Sir Albert was satisfied on the evidence before him that MPEC failed to take such materials as it had before it into account for had it done so it would not have made the salaries exempted from tax and thereby acted ultra vires its powers as provided for under section 69 (B) (2) of the Constitution.
“This award should be struck out.”
He said the position or status of the parliamentary caucus is a creature of party politics, consisting of members of the same political party or coalition of parties as is often the case in Solomon Islands within Parliament.
“It is supposedly separate and distinct from Parliament in terms of its roles and functions, being tied more to a political party or coalition of parties of the day.
“It is not accountable to Parliament per se and has no direct role in parliamentary business.
“No such position is catered for in the Constitution, in any other law or, Parliament and accordingly I am satisfied its inclusion by the MPEC is misconceived, without authority and also ultra vires.
The Claimants alleged that Regulation 3 is contrary to the provisions of the National Parliament Electoral Provisions Act on the grounds that a Member of Parliament does not officially take up his/her position until he/she has been declared a member under section 55 of the said Act.
The reference to section 33 of the Act in Regulation 3 is in error of law in that section 33 deals with the giving of notice of an election.
Sir Albert said this challenge can be shortly dealt with.

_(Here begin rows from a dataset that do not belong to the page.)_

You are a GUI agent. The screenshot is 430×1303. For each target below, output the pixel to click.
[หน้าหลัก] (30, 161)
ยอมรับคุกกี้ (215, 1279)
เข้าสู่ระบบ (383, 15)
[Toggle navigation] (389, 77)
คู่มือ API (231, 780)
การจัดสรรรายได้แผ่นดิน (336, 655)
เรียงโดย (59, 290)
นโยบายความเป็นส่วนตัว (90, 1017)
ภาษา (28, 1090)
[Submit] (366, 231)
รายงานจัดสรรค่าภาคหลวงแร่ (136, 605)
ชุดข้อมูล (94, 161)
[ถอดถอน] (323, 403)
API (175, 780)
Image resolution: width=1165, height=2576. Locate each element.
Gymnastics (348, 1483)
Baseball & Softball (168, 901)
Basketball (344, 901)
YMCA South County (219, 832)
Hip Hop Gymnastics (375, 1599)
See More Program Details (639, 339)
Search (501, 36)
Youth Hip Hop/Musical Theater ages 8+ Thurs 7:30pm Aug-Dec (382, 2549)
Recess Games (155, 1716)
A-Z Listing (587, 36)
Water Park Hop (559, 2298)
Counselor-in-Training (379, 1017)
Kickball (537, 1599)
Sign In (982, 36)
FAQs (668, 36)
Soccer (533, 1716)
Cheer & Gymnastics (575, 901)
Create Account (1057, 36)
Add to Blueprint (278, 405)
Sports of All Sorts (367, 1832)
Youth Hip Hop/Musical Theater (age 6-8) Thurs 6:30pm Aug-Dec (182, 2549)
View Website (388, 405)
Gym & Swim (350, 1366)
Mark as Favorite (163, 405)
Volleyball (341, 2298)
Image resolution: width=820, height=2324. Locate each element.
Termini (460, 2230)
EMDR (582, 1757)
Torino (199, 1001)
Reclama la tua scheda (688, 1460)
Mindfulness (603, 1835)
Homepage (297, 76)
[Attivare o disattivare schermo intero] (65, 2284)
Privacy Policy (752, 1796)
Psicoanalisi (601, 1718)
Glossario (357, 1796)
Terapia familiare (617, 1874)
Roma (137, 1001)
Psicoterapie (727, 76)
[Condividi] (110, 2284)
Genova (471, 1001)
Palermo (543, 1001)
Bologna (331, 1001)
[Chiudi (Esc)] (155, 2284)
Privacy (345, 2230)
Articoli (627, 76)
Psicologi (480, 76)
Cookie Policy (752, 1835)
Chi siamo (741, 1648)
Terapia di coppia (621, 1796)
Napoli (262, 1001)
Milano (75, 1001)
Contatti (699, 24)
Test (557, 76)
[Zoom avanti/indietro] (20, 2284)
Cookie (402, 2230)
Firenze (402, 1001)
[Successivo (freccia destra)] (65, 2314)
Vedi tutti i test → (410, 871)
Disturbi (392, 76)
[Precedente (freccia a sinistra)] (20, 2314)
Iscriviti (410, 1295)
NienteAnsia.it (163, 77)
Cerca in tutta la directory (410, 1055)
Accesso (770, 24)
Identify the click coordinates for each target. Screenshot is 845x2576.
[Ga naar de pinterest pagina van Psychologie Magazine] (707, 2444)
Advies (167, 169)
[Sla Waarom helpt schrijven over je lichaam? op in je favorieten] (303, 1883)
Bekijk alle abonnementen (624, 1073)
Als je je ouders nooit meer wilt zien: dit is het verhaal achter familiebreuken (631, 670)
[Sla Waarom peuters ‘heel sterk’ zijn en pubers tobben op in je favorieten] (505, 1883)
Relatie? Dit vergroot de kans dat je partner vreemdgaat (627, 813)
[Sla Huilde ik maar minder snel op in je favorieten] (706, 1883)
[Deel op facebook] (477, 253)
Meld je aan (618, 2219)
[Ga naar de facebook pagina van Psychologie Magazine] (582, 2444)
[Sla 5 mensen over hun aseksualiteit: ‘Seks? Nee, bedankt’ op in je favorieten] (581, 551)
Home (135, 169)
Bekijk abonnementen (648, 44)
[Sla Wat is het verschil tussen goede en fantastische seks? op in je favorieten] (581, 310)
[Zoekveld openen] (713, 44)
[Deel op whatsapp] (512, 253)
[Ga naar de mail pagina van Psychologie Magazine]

“The issue as to when a Member of Parliament is deemed elected is a question of law, which has been determined under section 55 of the National Parliament (Electoral Provisions ) Act (cap. 87). It follows that for purposes of calculating the commencement of payment of salaries and entitlements, these should be made effective from that date when the results are declared by the Returning Officer under section 55.
“It could be any other date or time and in seeking to extend the commencement date to the date of election as specified in section 33 of the National Parliament (Electoral Provisions) Act, the MPEC acted outside of its powers and ultra vires as well.
“This clause should also be struck out as unconstitutional and invalid.”
Private Lawyer Andrew Radclyffe was engaged by the Claimants while PEC, the body responsible for MPs awards and entitlements, engaged Sol-law.
The Attorney General is also a defendant in the case.